Josh Kroenke has finally cracked the code. After years of watching Arsenal stumble through seasons like a team playing in fog, the co-chair has identified the root cause of the club’s revival: the complete and total absence of human beings.

Not players, obviously. Fans. Those parasites who pay money to watch football and apparently ruin everything by existing in the stadium.

According to Kroenke, the Covid-era behind-closed-doors matches gave Mikel Arteta the “space” he needed to revive the sleeping giant. And you know what? He might be onto something. Think about it. During those eerie months when stadiums were empty and matches felt like training sessions filmed for a Netflix documentary that nobody asked for, Arsenal actually started winning games. Coincidence? Absolutely not, if you ignore every other variable in human existence.

→ Data block:
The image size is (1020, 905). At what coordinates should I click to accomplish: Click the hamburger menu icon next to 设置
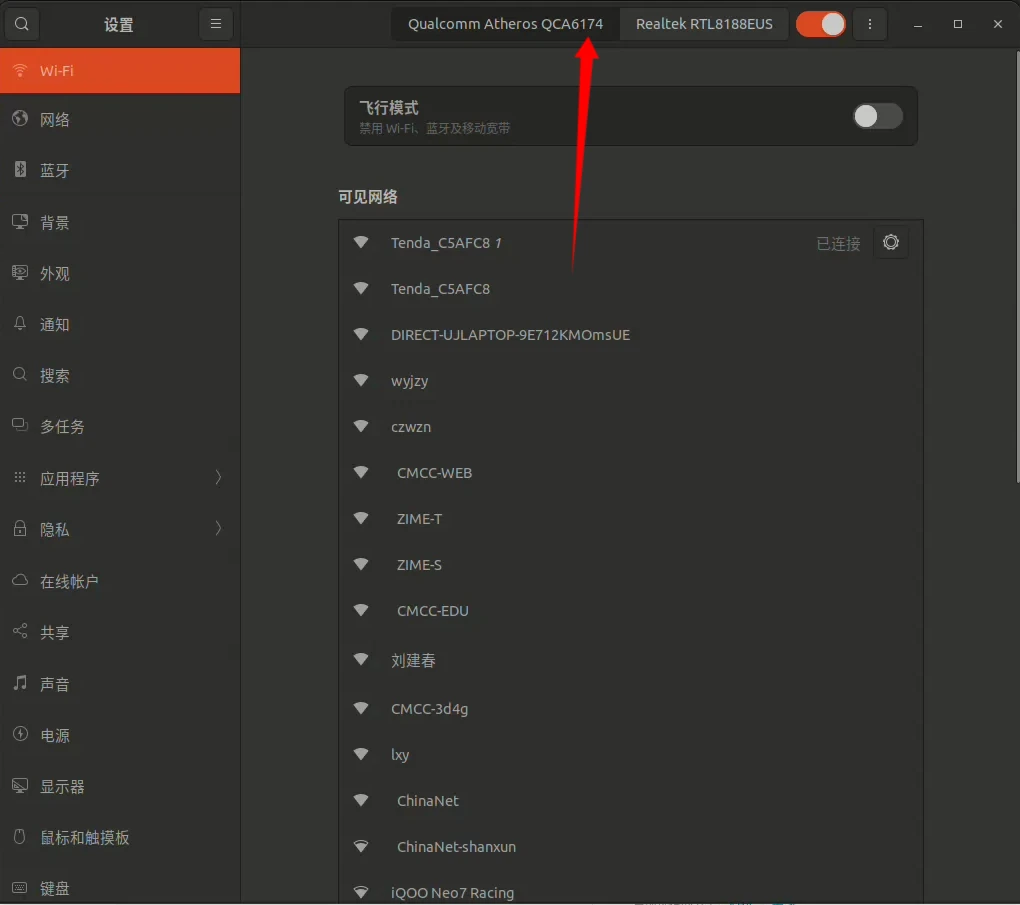(216, 23)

→ Task objective: Using the Arsenal article above, please explain what Josh Kroenke credits for giving Mikel Arteta what he needed to revive the club, in one to three sentences.

→ Completed task: Kroenke credits the Covid-era matches played behind closed doors. He says those games gave Mikel Arteta the "space" he needed to revive the club.